Thread

Topic: rand and random_shuffle

Author: kanze@gabi-soft.de (James Kanze)
Date: Sat, 4 Jan 2003 00:25:02 +0000 (UTC) Raw View

allan_w@my-dejanews.com (Allan W) wrote in message
news:<7f2735a5.0212311040.3a95e05b@posting.google.com>...
> kanze@gabi-soft.de (James Kanze) wrote
> > james@rethguals.fsnet.co.uk ("James Slaughter") wrote
> > > I was recently perusing the C99 standard when I spotted the
> > > following remark, under section 7.20.2.1 (para 3):

> > > "The implementation shall behave as if no library function calls
> > > the rand function."

> > > What does this mean for C++ library implementations?

> > That the implementation shall behave as if no library function calls
> > the rand function.

> I can make a guess as to the motivation. For a given seed value passed
> to srand(), the rand() function always produces the same sequence of
> values. A library call to rand() would consume one of those values.

Quite.

It sounds funny, but in many cases, it is important for rand() to be
predictable.  If I give it the same seed, I should recover the same
series of values.  (This is important for debugging, if for no other
reason.)

> > > I find no reference to, or exemption from, this restriction in the
> > > C++ standard, but do notice that several very good implementations
> > > of 'random_shuffle' et al do call the C function.

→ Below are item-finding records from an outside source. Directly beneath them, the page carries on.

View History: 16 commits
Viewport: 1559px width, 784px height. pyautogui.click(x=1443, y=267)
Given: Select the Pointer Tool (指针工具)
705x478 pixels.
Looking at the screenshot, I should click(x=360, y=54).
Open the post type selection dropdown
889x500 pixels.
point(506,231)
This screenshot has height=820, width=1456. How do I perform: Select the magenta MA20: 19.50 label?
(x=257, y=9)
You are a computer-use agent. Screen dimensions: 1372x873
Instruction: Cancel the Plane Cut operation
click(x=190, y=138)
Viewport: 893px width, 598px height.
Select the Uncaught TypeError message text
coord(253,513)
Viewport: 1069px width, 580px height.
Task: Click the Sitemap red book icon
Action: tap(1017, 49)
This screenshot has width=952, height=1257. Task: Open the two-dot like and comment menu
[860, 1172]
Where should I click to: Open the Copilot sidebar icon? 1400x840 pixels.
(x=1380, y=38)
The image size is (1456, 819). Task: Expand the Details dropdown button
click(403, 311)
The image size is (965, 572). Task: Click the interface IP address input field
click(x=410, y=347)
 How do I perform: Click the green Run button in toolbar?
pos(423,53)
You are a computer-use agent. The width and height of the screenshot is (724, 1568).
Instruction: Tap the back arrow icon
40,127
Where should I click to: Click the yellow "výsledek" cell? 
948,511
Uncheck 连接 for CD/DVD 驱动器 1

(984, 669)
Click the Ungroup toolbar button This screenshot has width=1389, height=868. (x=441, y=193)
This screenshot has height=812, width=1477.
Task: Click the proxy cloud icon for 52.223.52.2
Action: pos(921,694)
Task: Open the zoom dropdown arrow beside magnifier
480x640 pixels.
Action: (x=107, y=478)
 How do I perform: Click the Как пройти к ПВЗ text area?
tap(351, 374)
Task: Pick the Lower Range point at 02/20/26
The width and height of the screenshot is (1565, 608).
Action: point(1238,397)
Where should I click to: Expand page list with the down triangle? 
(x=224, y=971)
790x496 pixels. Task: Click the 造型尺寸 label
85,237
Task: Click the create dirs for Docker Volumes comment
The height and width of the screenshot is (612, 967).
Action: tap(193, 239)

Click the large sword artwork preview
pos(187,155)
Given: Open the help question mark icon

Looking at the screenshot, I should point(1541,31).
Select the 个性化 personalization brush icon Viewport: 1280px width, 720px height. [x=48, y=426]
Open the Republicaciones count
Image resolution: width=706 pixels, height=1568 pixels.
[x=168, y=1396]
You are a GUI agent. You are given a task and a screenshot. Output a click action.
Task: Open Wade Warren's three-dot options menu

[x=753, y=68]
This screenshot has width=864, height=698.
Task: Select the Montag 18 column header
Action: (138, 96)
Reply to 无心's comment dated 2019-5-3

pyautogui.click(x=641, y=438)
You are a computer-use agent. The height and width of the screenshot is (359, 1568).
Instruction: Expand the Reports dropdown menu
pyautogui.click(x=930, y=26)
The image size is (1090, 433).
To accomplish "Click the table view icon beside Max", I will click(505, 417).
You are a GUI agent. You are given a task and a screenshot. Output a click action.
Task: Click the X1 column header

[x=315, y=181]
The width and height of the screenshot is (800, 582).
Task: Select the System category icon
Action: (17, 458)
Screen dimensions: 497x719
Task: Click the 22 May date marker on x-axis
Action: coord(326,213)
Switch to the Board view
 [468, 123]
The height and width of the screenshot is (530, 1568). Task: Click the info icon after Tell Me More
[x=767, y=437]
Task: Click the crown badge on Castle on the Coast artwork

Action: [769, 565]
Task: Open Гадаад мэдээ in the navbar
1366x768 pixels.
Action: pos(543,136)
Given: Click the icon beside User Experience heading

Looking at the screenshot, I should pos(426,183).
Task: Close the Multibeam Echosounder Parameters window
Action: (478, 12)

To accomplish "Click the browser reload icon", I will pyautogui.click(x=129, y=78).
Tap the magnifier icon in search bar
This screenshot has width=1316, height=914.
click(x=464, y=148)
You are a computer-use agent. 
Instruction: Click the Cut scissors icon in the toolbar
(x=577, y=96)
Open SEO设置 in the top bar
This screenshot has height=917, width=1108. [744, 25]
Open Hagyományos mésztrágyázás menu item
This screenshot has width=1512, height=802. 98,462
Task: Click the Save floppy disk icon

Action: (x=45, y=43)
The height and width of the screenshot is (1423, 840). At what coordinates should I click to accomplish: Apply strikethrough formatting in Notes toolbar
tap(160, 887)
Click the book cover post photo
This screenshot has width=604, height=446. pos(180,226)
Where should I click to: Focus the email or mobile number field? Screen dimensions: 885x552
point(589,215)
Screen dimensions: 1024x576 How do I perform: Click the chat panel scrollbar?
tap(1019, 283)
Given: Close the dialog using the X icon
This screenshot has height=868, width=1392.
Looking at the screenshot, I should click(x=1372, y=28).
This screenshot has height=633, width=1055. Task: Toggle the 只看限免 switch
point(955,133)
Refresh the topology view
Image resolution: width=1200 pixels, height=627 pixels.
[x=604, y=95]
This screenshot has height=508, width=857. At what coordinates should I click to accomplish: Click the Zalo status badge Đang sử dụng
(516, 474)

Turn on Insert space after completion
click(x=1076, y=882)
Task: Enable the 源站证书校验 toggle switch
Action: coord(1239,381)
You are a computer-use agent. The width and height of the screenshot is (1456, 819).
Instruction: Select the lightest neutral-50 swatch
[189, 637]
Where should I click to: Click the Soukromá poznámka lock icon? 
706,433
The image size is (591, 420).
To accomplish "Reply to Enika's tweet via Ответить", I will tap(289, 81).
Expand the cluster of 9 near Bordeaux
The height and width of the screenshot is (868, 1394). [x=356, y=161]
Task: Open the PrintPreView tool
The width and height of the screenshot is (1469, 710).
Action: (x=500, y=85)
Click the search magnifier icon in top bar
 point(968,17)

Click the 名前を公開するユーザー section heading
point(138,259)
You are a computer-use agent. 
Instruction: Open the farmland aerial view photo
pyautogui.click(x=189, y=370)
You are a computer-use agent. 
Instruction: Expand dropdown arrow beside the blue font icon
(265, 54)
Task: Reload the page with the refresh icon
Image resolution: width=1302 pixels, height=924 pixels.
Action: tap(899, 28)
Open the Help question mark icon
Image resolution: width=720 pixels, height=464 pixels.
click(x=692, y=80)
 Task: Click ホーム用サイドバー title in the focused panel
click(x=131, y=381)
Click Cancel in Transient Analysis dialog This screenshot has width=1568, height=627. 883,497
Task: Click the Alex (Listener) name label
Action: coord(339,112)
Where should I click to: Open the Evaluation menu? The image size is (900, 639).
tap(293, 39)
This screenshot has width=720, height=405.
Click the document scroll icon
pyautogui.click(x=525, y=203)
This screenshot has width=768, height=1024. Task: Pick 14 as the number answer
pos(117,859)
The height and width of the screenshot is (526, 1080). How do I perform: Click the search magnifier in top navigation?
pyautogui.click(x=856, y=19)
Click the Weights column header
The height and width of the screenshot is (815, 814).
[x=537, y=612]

> > I don't know whether it is intentional or not, but if they do so
> > without somehow saving the C function's state and resuming it after,
> > they are not conform to the standard as it is written.

> And if they do save the state and resume after... well, that wouldn't
> be very random behavior, right?

The standard sets no requirements for the quality of the randomness.
Neither for rand() nor for random_shuffle().

> Imagine calling random_shuffle() three times without any intervening
> calls to rand(). The shuffle would be identical for all three calls.

> > as std::numeric_limits<size_t> -- on my system, RAND_MAX == 32767,
> > whereas std::numeric_limits<size_t>::max() == 18446744073709551615;
> > the difference is far from negligible (and it really isn't uncommon
> > to have containers with more than 32767 elements).  For that matter,
> > whatever the value of RAND_MAX, the type of the return value cannot
> > exceed 2147483647, which is still a good deal less than the
> > theoretical maximum number of elements in a container.

> [ 18446744073709551615 is 2<<64-1, and 32767 is 2<<15-1. ]

> I haven't yet used any 64-bit systems. However, I suspect that
> RAND_MAX would commonly be either 2<<64-1 or 2<<63-1 [ =
> 9223372036854775807 ].

Well, it can't be the former, because it has to fit in an int:-).

For various historical reasons, all of the systems I can recall have
RAND_MAX == 32767.  Don't ask me why: that was the value of RAND_MAX in
early Unix implementations, but I can't for the life of me imagine how
increasing it could break code.

Note that RAND_MAX is not necessarily the period.  (I'm too lazy to fire
up adb and find out for sure, but I seem to recall having run some tests
which suggested that Sun's rand() had a period of a little less than
2^31.  But in both 32 and 64 bit mode, RAND_MAX is 32767.)

> > There's also a problem in the standard, in that the parameter of the
> > user defined function is a ptrdiff_t, and not a size_t.  In
> > practice, this shouldn't cause a problem very often, however.

> And I suspect that on your system,
> std::numeric_limits<ptrdiff_t>::max() == 9223372036854775807

Correct.

The system isn't exactly exotic: a very ordinary Sparc under Solaris.
(Sparcs have been 64 bits for at least five years now.)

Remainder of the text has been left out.